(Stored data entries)
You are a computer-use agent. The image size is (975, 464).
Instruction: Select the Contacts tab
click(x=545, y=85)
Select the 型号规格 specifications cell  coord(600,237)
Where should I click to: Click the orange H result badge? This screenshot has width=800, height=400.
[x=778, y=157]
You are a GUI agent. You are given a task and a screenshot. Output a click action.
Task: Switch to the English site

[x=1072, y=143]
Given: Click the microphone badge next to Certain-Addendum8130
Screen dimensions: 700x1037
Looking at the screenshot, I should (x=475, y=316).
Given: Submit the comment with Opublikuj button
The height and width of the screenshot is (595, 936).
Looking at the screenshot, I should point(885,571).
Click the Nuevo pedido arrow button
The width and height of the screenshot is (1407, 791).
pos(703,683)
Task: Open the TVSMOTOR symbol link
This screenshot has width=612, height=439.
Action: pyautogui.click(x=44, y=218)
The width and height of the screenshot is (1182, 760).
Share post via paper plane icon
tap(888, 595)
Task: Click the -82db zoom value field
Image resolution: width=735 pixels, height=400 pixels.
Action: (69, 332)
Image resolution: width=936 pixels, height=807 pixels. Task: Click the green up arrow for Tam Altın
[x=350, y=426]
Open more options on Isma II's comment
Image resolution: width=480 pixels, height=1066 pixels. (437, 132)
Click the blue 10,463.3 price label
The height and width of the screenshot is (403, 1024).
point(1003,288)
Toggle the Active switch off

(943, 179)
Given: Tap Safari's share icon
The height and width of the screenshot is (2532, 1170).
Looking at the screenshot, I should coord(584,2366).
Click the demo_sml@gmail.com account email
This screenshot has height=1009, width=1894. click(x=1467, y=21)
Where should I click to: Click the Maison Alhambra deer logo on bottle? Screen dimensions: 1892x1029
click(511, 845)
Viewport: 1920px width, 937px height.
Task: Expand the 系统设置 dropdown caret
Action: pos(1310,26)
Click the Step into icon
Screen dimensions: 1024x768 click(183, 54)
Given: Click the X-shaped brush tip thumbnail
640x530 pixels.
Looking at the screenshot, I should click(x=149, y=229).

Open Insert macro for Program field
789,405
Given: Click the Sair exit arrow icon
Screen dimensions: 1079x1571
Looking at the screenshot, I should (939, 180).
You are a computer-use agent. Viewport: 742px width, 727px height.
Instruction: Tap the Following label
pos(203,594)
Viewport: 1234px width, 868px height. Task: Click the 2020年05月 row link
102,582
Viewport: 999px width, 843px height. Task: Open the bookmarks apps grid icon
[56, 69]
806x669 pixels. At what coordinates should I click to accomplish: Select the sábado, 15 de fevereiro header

• Your objective: Output every entry word for word.

• Task answer:
You are a computer-use agent. The image size is (975, 464).
Instruction: Select the Contacts tab
click(x=545, y=85)
Select the 型号规格 specifications cell  coord(600,237)
Where should I click to: Click the orange H result badge? This screenshot has width=800, height=400.
[x=778, y=157]
You are a GUI agent. You are given a task and a screenshot. Output a click action.
Task: Switch to the English site

[x=1072, y=143]
Given: Click the microphone badge next to Certain-Addendum8130
Screen dimensions: 700x1037
Looking at the screenshot, I should (x=475, y=316).
Given: Submit the comment with Opublikuj button
The height and width of the screenshot is (595, 936).
Looking at the screenshot, I should point(885,571).
Click the Nuevo pedido arrow button
The width and height of the screenshot is (1407, 791).
pos(703,683)
Task: Open the TVSMOTOR symbol link
This screenshot has width=612, height=439.
Action: pyautogui.click(x=44, y=218)
The width and height of the screenshot is (1182, 760).
Share post via paper plane icon
tap(888, 595)
Task: Click the -82db zoom value field
Image resolution: width=735 pixels, height=400 pixels.
Action: (69, 332)
Image resolution: width=936 pixels, height=807 pixels. Task: Click the green up arrow for Tam Altın
[x=350, y=426]
Open more options on Isma II's comment
Image resolution: width=480 pixels, height=1066 pixels. (437, 132)
Click the blue 10,463.3 price label
The height and width of the screenshot is (403, 1024).
point(1003,288)
Toggle the Active switch off

(943, 179)
Given: Tap Safari's share icon
The height and width of the screenshot is (2532, 1170).
Looking at the screenshot, I should coord(584,2366).
Click the demo_sml@gmail.com account email
This screenshot has height=1009, width=1894. click(x=1467, y=21)
Where should I click to: Click the Maison Alhambra deer logo on bottle? Screen dimensions: 1892x1029
click(511, 845)
Viewport: 1920px width, 937px height.
Task: Expand the 系统设置 dropdown caret
Action: pos(1310,26)
Click the Step into icon
Screen dimensions: 1024x768 click(183, 54)
Given: Click the X-shaped brush tip thumbnail
640x530 pixels.
Looking at the screenshot, I should click(x=149, y=229).

Open Insert macro for Program field
789,405
Given: Click the Sair exit arrow icon
Screen dimensions: 1079x1571
Looking at the screenshot, I should (939, 180).
You are a computer-use agent. Viewport: 742px width, 727px height.
Instruction: Tap the Following label
pos(203,594)
Viewport: 1234px width, 868px height. Task: Click the 2020年05月 row link
102,582
Viewport: 999px width, 843px height. Task: Open the bookmarks apps grid icon
[56, 69]
806x669 pixels. At what coordinates should I click to accomplish: Select the sábado, 15 de fevereiro header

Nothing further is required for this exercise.